Required action ->
Your task is to restate exactly the lines from the one holding "Screen dimensions: 1082x773" to the end of the entries below, inclusive.

Materials provided ->
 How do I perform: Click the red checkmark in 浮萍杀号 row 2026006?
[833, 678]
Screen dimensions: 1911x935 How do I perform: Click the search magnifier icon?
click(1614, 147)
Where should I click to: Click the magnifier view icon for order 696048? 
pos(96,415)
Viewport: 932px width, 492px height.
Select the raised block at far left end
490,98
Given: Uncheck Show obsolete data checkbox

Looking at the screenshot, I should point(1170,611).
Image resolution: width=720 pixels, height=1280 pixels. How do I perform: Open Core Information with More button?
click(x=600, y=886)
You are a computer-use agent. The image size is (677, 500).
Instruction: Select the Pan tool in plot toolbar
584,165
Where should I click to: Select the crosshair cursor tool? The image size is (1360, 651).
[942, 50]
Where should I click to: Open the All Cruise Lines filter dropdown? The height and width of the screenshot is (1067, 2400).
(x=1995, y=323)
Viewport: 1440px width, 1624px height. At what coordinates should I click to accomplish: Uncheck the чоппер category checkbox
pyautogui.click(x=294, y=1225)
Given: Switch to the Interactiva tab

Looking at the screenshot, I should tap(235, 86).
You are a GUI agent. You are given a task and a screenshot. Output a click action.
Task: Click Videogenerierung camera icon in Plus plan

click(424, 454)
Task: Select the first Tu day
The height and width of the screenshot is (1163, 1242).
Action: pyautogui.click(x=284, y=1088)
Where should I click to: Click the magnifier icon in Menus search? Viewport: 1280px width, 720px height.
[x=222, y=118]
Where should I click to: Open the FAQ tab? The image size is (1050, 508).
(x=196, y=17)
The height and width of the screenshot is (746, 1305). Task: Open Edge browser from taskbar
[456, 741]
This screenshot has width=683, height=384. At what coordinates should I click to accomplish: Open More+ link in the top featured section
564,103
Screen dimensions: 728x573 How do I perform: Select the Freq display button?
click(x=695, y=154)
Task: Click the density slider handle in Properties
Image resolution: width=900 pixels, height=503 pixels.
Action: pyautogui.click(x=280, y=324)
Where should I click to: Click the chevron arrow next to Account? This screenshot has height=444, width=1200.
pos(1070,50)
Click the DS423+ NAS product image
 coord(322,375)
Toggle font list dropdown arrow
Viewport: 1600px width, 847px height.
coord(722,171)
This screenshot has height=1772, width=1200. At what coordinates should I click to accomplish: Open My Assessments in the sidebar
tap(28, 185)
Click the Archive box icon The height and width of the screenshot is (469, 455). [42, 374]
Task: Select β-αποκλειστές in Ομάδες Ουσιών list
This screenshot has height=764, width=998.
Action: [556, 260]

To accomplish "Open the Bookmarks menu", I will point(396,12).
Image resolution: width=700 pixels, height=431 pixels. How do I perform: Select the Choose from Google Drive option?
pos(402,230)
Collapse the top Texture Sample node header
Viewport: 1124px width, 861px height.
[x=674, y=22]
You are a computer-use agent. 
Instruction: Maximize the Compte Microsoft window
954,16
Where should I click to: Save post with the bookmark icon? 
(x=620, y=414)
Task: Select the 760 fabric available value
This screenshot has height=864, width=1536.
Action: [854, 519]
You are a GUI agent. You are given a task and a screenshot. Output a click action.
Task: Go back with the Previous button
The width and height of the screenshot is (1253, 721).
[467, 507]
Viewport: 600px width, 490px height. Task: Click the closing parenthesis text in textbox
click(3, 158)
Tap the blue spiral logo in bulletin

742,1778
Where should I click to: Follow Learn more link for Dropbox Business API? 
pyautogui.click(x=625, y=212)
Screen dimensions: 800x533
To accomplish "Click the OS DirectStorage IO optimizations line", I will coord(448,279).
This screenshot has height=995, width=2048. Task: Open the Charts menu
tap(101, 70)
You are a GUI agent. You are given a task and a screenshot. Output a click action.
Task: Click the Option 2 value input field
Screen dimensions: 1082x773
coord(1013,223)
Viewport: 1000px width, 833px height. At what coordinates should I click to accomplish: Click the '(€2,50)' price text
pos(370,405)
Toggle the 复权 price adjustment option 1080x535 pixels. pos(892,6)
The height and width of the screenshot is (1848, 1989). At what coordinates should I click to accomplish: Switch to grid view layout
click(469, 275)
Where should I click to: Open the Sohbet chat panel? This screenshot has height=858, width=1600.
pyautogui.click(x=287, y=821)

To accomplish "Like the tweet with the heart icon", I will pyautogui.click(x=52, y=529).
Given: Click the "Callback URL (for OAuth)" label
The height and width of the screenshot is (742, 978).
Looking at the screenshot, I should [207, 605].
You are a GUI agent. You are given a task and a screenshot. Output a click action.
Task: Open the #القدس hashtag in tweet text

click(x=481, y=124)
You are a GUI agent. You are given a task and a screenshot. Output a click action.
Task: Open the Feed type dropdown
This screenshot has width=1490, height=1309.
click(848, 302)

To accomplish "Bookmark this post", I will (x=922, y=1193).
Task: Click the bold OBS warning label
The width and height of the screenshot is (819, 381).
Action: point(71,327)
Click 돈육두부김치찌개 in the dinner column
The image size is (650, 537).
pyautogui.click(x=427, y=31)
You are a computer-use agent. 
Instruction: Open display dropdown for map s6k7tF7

Answer box ->
Screen dimensions: 1082x773
coord(1013,223)
Viewport: 1000px width, 833px height. At what coordinates should I click to accomplish: Click the '(€2,50)' price text
pos(370,405)
Toggle the 复权 price adjustment option 1080x535 pixels. pos(892,6)
The height and width of the screenshot is (1848, 1989). At what coordinates should I click to accomplish: Switch to grid view layout
click(469, 275)
Where should I click to: Open the Sohbet chat panel? This screenshot has height=858, width=1600.
pyautogui.click(x=287, y=821)

To accomplish "Like the tweet with the heart icon", I will pyautogui.click(x=52, y=529).
Given: Click the "Callback URL (for OAuth)" label
The height and width of the screenshot is (742, 978).
Looking at the screenshot, I should [207, 605].
You are a GUI agent. You are given a task and a screenshot. Output a click action.
Task: Open the #القدس hashtag in tweet text

click(x=481, y=124)
You are a GUI agent. You are given a task and a screenshot. Output a click action.
Task: Open the Feed type dropdown
This screenshot has width=1490, height=1309.
click(848, 302)

To accomplish "Bookmark this post", I will (x=922, y=1193).
Task: Click the bold OBS warning label
The width and height of the screenshot is (819, 381).
Action: point(71,327)
Click 돈육두부김치찌개 in the dinner column
The image size is (650, 537).
pyautogui.click(x=427, y=31)
You are a computer-use agent. 
Instruction: Open display dropdown for map s6k7tF7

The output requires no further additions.